## What to do
Only the lines from the one containing "Select the large Fennekin photo thumbnail" through the last line below belong in your copy; transcribe them exactly and omit any pictures.

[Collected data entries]
Content starts

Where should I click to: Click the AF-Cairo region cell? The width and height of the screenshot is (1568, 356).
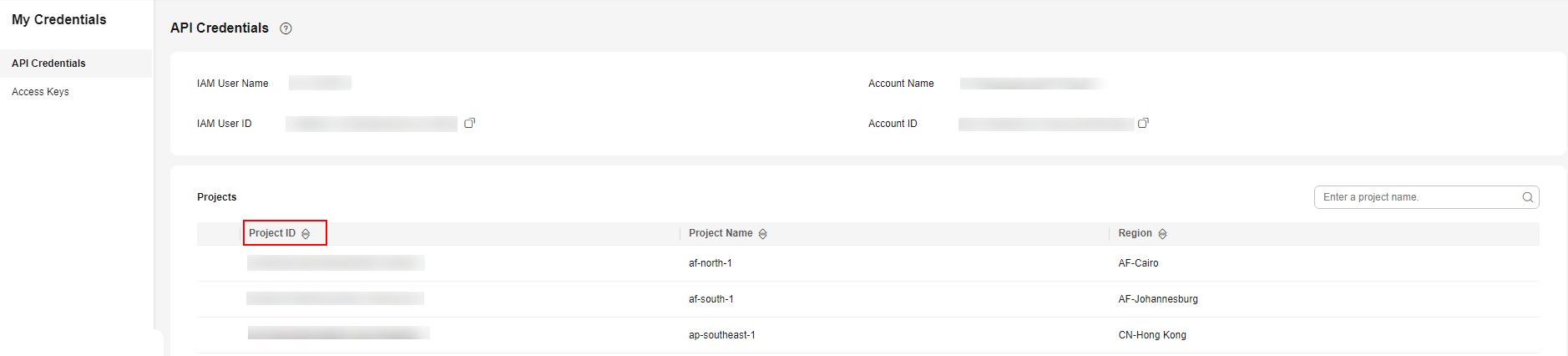pyautogui.click(x=1138, y=263)
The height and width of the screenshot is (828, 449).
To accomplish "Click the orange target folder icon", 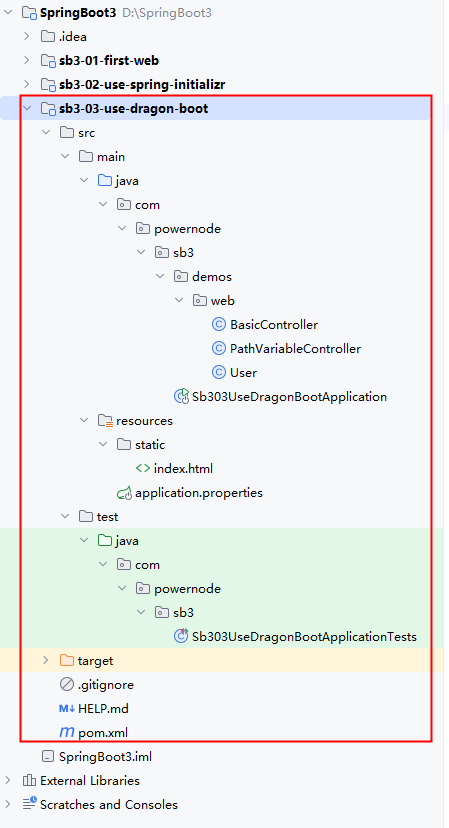I will (x=67, y=661).
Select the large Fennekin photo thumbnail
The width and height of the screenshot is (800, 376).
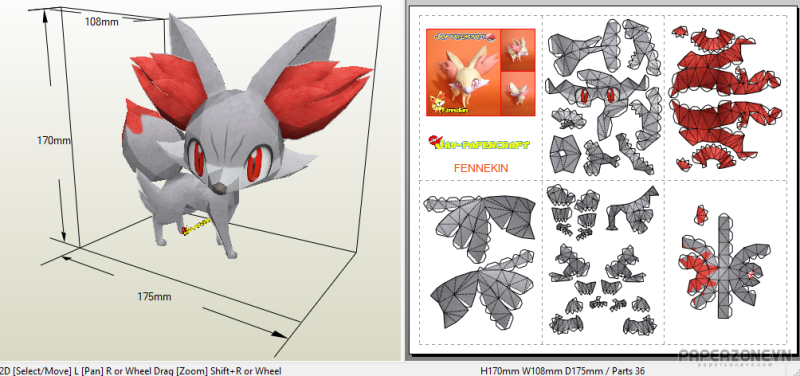pyautogui.click(x=463, y=72)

Content ends

## Result of this task
Select the large Fennekin photo thumbnail
The width and height of the screenshot is (800, 376).
pyautogui.click(x=463, y=72)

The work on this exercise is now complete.